- _YOUR TASK_:
Every entry in the listing below is to be output unchanged.

RECORDS SUPPLIED Block Start

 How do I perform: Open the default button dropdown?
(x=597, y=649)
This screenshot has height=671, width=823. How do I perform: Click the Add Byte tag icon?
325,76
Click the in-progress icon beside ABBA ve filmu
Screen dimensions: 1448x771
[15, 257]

RECORDS SUPPLIED Block End

- _WRITTEN SOLUTION_:
 How do I perform: Open the default button dropdown?
(x=597, y=649)
This screenshot has height=671, width=823. How do I perform: Click the Add Byte tag icon?
325,76
Click the in-progress icon beside ABBA ve filmu
Screen dimensions: 1448x771
[15, 257]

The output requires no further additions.